We have recently announced that we will be honouring Libera Chat’s request to turn off portalled rooms on the Libera.Chat bridge maintained by the Matrix.org Foundation. The changes were originally scheduled to be effective on 31st July. In the meantime, we posted instructions for people to turn their portalled rooms into plumbed ones so the bridge keeps working for them.
Some stability issues on the bridge have prevented people from turning their portalled rooms into plumbed ones. We have been actively working on resolving those issues since the first reports and the situation is gradually improving. However, at this point, we do not believe the plumbed mode can be considered sufficiently stable yet.
Additionally, as part of the project we have been made aware of several new bridge security issues. These issues must be patched ahead of the plumbing stability work thereby increasing the overall scope of the project. The limited resources of the Matrix.org Foundation didn’t allow us to meet the deadline in time.
Rather than plough ahead with the original timeline and risking splitting communities, we have asked Libera Chat for an extension for turning off portal rooms to ensure successful migrations in order to make sure the bridge is ready to handle the traffic in plumbed rooms and to leave people enough time to migrate their rooms after the stabilisation work. We have asked the Libera Chat staff to allow us to postpone the deportalling to Friday 11 August, which they accepted. We’re grateful to the Libera Chat team for accommodating us.

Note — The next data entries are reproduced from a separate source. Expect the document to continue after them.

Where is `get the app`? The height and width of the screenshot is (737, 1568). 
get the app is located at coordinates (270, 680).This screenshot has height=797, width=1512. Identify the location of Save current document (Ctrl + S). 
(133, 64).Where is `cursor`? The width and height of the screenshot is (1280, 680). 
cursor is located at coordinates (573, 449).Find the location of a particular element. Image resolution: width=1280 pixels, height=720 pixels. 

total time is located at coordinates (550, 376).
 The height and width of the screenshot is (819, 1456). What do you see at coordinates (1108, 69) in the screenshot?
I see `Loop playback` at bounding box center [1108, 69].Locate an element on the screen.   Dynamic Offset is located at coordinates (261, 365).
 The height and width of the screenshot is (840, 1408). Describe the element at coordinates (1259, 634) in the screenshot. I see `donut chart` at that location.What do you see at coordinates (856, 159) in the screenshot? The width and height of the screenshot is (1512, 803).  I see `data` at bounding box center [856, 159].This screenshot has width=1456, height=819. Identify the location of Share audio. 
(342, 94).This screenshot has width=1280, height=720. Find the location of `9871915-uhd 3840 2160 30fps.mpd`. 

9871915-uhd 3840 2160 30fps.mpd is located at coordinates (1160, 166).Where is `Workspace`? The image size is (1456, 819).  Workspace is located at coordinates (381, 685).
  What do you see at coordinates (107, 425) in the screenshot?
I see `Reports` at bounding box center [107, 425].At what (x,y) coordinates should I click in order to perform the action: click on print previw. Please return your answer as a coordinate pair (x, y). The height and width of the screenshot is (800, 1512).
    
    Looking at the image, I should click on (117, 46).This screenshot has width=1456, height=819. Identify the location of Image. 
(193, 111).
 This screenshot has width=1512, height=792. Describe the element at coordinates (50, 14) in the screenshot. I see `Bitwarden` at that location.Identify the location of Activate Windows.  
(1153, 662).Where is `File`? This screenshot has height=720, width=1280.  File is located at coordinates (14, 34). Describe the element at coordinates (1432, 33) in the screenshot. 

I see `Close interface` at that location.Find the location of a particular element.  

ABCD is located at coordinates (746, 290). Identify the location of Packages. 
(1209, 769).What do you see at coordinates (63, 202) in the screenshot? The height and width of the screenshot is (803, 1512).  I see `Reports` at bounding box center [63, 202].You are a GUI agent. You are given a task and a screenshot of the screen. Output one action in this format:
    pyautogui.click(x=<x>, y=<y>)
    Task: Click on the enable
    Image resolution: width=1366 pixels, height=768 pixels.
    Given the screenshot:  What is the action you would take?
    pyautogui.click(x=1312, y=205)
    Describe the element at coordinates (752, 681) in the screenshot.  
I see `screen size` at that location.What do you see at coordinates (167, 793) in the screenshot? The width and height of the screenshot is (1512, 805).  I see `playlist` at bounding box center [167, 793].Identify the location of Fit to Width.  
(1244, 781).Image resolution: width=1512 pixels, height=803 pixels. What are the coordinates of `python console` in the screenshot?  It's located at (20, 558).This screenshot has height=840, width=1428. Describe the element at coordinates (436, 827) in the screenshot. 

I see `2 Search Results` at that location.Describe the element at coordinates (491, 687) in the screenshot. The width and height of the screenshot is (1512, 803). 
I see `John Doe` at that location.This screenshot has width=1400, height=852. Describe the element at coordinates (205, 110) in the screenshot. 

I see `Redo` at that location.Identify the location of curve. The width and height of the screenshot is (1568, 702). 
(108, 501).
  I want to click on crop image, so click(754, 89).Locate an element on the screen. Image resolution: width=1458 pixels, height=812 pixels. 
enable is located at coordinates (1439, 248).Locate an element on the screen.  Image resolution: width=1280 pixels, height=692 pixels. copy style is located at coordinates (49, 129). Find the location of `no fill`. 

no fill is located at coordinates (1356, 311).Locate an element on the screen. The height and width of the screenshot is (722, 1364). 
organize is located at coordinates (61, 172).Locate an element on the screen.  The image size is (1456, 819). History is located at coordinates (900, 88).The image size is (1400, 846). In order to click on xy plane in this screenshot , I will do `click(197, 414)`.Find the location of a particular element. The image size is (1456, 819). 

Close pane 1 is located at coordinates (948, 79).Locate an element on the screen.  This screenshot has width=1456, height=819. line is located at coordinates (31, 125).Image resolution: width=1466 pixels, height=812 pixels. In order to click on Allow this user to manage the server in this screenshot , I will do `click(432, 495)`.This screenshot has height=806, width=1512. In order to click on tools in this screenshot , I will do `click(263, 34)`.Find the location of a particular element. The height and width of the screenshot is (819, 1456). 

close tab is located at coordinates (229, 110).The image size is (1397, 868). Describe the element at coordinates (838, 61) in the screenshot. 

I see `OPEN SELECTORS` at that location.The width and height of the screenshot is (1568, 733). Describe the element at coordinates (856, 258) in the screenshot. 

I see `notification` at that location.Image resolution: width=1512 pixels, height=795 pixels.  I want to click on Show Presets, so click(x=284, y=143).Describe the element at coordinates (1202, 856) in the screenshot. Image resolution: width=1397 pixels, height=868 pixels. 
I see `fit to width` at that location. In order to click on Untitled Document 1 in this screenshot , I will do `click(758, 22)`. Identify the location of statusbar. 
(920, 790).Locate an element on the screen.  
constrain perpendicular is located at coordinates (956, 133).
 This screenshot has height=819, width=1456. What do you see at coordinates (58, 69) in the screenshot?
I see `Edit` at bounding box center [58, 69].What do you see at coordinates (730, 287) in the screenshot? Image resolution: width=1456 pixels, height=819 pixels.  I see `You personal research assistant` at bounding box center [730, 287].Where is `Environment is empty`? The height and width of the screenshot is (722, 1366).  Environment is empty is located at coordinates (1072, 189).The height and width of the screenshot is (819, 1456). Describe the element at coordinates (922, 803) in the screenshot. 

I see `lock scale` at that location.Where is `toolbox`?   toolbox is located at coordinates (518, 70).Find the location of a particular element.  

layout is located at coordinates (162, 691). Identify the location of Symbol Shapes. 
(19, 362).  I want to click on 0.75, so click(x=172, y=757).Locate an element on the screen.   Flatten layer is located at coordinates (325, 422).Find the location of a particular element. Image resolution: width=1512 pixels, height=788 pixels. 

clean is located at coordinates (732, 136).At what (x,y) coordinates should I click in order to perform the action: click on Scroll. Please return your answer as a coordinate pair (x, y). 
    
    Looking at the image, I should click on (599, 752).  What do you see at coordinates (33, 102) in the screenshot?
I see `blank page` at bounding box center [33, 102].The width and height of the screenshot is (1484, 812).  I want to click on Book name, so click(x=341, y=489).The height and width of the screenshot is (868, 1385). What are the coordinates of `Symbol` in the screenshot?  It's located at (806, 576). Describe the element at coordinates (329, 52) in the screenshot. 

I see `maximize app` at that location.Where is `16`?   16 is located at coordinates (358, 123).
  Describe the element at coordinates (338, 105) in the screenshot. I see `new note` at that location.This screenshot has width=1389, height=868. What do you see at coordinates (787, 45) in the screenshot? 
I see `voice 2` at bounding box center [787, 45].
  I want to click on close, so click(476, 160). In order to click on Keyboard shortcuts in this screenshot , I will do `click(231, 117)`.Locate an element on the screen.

We will turn off the new portal creation on Monday 31 July, but will leave the existing portals active. On Friday 11 August we will make all the portal rooms read-only, and will send a message in each portalled room to list all the public rooms plumbed to the same channel on IRC.
Security release information
On Monday 31st, we will release new security updates for several bridges and the matrix-appservice-bridge library, including the IRC bridge. These will be:
- matrix-appservice-bridge 9.0.1
- matrix-appservice-irc 1.0.1
- matrix-appservice-slack 2.1.2
- matrix-hookshot 4.4.1
We, and the community, have found several vulnerabilities classified as High severity and strongly recommend upgrading as soon as possible after the release.
A full disclosure of the vulnerabilities will be out 3 days after the release, to allow people time to upgrade.